I found myself creeping slowly up the dark staircase as if points were being given for silence, even though the fourth and seventh steps groaned horribly. The first door on the left was so small and so close to the top of the stairs that I almost missed it.
I turned the china doorknob and stepped into Mr. Collicutt’s bedroom.
I suppose I had been expecting something spacious. Having been accustomed to the stadium-sized bedrooms at Buckshaw, this tiny space beneath the eaves came as something of a shock. It was as if a few feet of attic had been banged into an extra bedroom for an emergency, and no one afterward had ever quite got round to putting things back the way they were. An altogether peculiar room.
But what a room!
It was full to bursting with organ pipes. Like the rats in “The Pied Piper of Hamelin,” they were everywhere: great pipes, small pipes, lean pipes, brawny pipes, brown pipes, black pipes, gray pipes, tawny pipes, grave old plodders, gay young friskers, fathers, mothers, uncles—a thicket of wood, tin, zinc, lead, and brass—a maze of leaning tubes and cylinders. Racks of stops, like ribs of beef in the butcher’s window, each with its name engraved on an ivory disk: Trumpet, Gemshorn, Violin, Nason Flute, Rohrflöte, Bourdon, and a handful of others. Wedged into a corner beneath a sloping ceiling was a pitifully small bed, neatly made.

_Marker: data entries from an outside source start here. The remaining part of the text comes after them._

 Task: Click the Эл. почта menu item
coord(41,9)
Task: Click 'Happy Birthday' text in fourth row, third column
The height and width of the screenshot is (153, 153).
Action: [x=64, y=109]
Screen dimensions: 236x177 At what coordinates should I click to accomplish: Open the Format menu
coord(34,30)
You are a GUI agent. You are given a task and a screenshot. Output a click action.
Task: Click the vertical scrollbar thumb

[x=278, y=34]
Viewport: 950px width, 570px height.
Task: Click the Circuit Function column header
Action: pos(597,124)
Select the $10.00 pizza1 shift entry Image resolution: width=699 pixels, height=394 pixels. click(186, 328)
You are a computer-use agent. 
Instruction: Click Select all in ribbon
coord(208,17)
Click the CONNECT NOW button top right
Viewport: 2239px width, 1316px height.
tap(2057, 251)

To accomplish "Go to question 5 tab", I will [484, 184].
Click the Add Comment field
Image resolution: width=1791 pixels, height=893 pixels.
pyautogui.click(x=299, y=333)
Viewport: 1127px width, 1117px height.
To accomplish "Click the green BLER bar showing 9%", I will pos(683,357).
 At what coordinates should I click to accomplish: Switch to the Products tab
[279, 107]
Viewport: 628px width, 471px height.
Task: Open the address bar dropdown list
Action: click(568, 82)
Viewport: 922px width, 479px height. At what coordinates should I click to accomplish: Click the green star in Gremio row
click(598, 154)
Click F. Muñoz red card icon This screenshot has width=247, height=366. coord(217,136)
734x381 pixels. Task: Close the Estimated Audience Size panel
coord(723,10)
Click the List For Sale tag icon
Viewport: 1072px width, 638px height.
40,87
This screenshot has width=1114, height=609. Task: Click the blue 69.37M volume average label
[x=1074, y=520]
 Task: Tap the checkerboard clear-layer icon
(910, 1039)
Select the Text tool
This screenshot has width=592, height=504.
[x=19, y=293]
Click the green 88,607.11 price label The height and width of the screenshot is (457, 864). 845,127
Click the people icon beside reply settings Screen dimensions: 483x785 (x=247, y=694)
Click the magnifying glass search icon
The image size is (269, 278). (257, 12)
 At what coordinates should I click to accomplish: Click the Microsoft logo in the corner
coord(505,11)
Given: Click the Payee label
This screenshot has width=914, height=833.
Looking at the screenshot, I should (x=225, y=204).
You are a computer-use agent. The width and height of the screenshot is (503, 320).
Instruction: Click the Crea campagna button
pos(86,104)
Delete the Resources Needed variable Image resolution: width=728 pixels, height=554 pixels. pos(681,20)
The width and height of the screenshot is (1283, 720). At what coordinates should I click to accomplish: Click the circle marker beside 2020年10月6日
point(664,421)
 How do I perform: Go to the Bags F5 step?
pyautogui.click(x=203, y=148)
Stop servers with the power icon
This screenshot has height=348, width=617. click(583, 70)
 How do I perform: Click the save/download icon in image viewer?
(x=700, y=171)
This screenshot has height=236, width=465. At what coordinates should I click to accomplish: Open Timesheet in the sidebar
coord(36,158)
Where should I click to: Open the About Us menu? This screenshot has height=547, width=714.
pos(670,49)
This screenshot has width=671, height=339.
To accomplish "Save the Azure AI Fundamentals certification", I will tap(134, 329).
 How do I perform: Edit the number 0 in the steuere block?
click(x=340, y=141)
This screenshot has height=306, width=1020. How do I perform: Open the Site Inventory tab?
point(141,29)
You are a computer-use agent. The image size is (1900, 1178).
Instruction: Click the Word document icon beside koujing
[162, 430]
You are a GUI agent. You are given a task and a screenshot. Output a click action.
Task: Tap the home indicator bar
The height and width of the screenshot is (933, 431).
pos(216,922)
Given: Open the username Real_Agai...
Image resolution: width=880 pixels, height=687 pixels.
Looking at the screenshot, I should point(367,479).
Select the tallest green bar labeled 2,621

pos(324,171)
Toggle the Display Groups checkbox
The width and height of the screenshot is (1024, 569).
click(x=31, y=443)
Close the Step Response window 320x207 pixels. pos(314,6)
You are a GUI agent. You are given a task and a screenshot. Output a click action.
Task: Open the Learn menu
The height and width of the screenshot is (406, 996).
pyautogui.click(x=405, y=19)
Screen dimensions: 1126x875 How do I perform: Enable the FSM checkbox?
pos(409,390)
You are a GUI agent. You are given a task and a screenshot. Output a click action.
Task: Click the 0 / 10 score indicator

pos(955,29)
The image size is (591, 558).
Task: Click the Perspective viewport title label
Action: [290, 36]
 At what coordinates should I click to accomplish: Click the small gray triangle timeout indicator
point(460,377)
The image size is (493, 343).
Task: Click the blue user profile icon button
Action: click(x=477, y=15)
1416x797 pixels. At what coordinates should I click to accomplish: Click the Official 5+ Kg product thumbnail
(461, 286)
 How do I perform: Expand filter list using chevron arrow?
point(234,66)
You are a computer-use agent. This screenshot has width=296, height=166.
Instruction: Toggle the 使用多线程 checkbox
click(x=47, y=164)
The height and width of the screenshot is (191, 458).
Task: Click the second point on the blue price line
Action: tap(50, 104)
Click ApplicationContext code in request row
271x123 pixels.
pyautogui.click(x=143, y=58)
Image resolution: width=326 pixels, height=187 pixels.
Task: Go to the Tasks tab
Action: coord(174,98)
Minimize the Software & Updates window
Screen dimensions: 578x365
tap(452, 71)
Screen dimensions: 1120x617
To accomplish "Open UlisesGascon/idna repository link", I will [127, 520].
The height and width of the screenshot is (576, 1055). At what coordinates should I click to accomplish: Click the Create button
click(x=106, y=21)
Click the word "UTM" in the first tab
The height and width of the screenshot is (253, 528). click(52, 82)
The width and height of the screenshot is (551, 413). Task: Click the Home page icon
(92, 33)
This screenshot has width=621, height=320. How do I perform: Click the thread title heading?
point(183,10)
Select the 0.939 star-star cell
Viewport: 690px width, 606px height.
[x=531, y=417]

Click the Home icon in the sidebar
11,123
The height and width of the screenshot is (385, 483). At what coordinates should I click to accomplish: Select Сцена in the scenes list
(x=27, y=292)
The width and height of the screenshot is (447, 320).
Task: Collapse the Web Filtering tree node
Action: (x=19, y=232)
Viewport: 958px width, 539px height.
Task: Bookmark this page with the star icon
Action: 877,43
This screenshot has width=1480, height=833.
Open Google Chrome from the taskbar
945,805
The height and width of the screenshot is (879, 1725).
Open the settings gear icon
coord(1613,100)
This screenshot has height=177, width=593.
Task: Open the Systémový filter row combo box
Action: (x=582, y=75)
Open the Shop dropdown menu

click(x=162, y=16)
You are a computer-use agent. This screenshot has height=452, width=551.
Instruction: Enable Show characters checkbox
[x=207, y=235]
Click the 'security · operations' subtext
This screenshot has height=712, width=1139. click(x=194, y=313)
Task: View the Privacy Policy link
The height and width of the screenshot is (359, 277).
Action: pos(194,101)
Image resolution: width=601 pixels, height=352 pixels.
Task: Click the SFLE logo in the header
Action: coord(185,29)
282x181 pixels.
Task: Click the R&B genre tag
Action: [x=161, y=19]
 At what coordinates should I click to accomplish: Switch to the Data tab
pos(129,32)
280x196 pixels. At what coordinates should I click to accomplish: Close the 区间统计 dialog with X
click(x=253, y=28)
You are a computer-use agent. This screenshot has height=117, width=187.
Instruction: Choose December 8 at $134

For a sudden spinning moment I thought I was back inside the organ chamber at St. Tancred’s—the chamber where Mr. Collicutt had been murdered.
A wooden tea chest, standing on end, served as a desk, and on it was an untidy pile of papers. I climbed over something which might have been a diapason and picked up the top sheet, which was covered with tiny, antlike handwriting—what Daffy would have called “miniscule.”
The Coming-to-light of the 1687 Renatus Harris Organ at Braxhampstead With an Account of its Restoration, it said. This was underlined twice in red ink, and beneath it was written, by Crispin Savoy Collicutt, Mus. B., F.R.C.O.
After that, in black, and in another hand, someone had added the word Deceased.